MISERICORDIA SIN LÍMITES
Domingo 4° Cuaresma-C / 10-03-2013
Lc 15, 1-3.
11-32 - Jesús les dijo esta parábola: "Había un hombre que tenía dos hijos. El
menor dijo a su padre: ‘Dame la parte de la hacienda que me corresponde.’ Y el
padre repartió sus bienes entre los dos. El hijo menor juntó todos sus haberes,
y unos días después se fue a un país lejano. Allí malgastó su dinero llevando
una vida desordenada. Cuando ya había gastado todo, sobrevino en aquella región
una escasez grande y comenzó a pasar necesidad. Finalmente recapacitó y se
dijo: “Volveré donde mi padre y le diré: Padre, he pecado contra Dios y contra
ti. Ya no merezco ser llamado hijo tuyo. Trátame como a uno de tus empleados’. Cuando
su padre lo vio venir, corrió a echarse a su cuello y lo besó. Y el padre ordenó
a sus servidores: ‘¡Rápido! Traigan el mejor vestido y pónganselo. Colóquenle
un anillo en el dedo y traigan calzado para sus pies. Traigan el ternero gordo
y mátenlo; comamos y hagamos fiesta, porque este hijo mío estaba muerto y ha vuelto
a la vida; estaba perdido y lo hemos encontrado’. Y comenzaron la fiesta”.
Esta página, la más
bella de toda la literatura universal, sólo podía salir de la boca de la misma
Sabiduría de Dios, Jesús, pues sólo Él conoce bien el corazón de su Padre y el
corazón del hombre.
Ningún otro podría
hablar de esa forma sobre el inmenso amor misericordioso de Dios. En ninguna
otra religión se habla así de la infinita misericordia divina.
La misericordia de Dios
es su capacidad irresistible de enternecerse, compadecerse, conmoverse,
perdonar, estar cercano a nosotros, al mirarnos envueltos en nuestros pecados,
debilidades, limitaciones, resistencias…
El padre no perdonó al
hijo pródigo sólo por lo que éste le dijo, sino porque era hijo suyo muy querido,
y porque manifestaba su conversión regresando a casa.
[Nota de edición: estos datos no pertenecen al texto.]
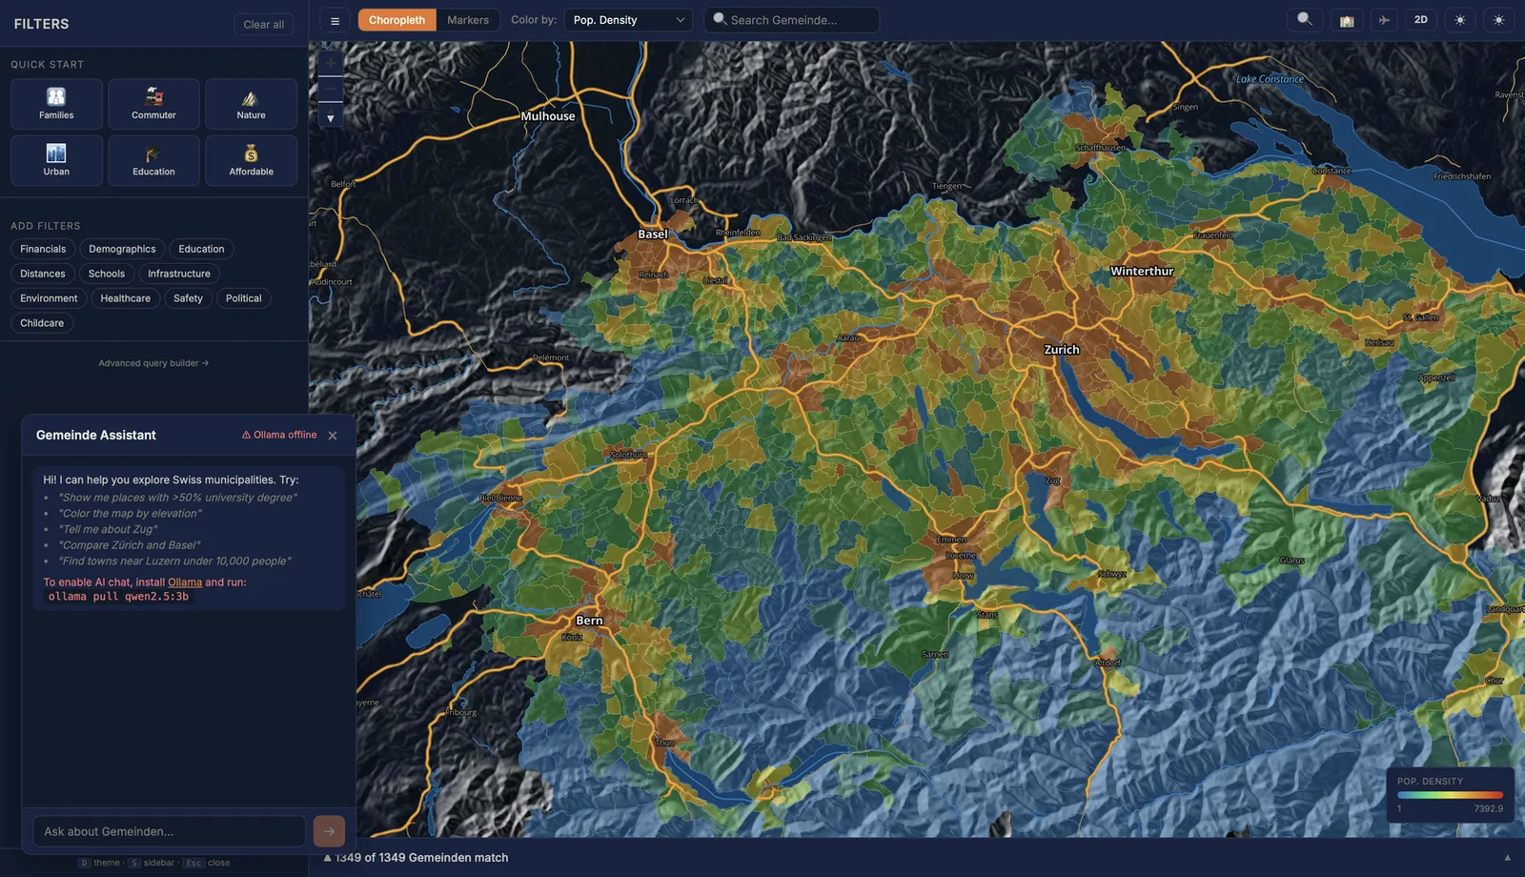Click the Urban quick start preset
This screenshot has width=1525, height=877.
tap(56, 160)
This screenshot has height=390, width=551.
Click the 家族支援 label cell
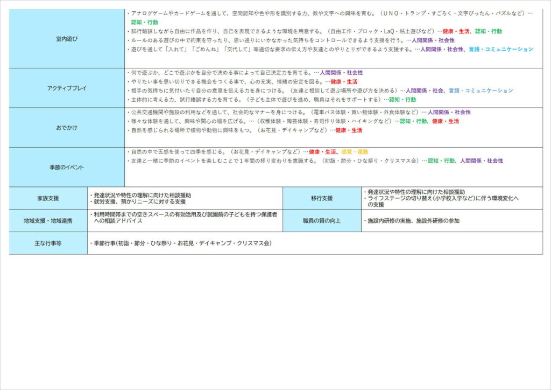(48, 198)
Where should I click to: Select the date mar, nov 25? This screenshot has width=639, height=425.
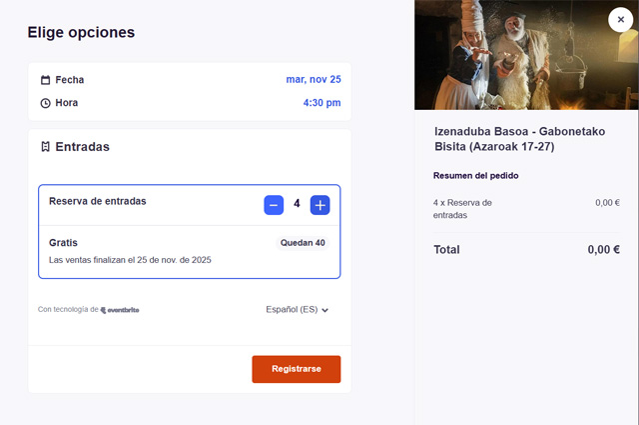313,80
Dios goza perdonándonos
porque somos sus hijos queridos, a quienes el pecado pone en manos de su
enemigo y enemigo nuestro, pero nos recupera con nuestra conversión y con su
perdón.
Por eso no podemos esperar
a poder confesarnos para dar a Dios la gran alegría de perdonarnos y darnos a
nosotros el gozo de sentirnos perdonados.
Dios concede
infaliblemente el perdón a quien se lo pide y se convierte de verdad, sin más
condiciones. Como perdona cuando nosotros perdonamos de corazón: Si ustedes perdonan, también el Padre
celestial les perdonará (Mt 16. 14-15).
E igual perdona a quienes
hace obras de misericordia: Tuve hambre y
sed; estaba desnudo, en la cárcel, enfermo..., y ustedes me socorrieron:
vengan, benditos de mi Padre, a poseer el reino preparado para ustedes desde el
principio del mundo (Mt 25, 31-46).
Sólo puede impedir el
perdón de Dios quien lo rechaza; quien no reconoce ni detesta las ofensas hechas
directamente a Dios, o indirectamente en el prójimo o en la propia persona.
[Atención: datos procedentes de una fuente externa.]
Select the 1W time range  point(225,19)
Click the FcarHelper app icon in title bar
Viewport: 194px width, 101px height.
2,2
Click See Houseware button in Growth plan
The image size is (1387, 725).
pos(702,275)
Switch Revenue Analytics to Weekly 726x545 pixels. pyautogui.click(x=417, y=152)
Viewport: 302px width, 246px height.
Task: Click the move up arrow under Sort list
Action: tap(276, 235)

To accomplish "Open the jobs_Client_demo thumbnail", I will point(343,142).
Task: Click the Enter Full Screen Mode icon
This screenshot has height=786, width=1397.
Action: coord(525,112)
También se cierra al perdón de Dios quien no echa mano de los medios para salir
del pecado y evitarlo.
Si Jesús nos pide que
perdonemos setenta veces siete por día, quiere decir que el Padre nos perdona siempre
que pedimos perdón con sinceridad. Jesús dijo a santa Josefina Kowalska: “Cuanto
más grande sea el pecador, tanto más derecho tiene a mi misericordia”. Paradójico,
incomprensible, pero es la pura verdad.
La absolución
sacramental es necesaria antes de comulgar, si se tiene conciencia de pecado mortal.
Sin embargo, podemos hacer la comunión espiritual, tan venida a menos, y que consiste
en ponernos, arrepentidos, en brazos de Cristo como el hijo pródigo,
suplicando: “Señor, yo no soy digno de llamarme cristiano, mas ven a mi corazón
y a mi vida, a mis penas y alegrías, a mi trabajo y a mi familia. No te merezco, pero te necesito”.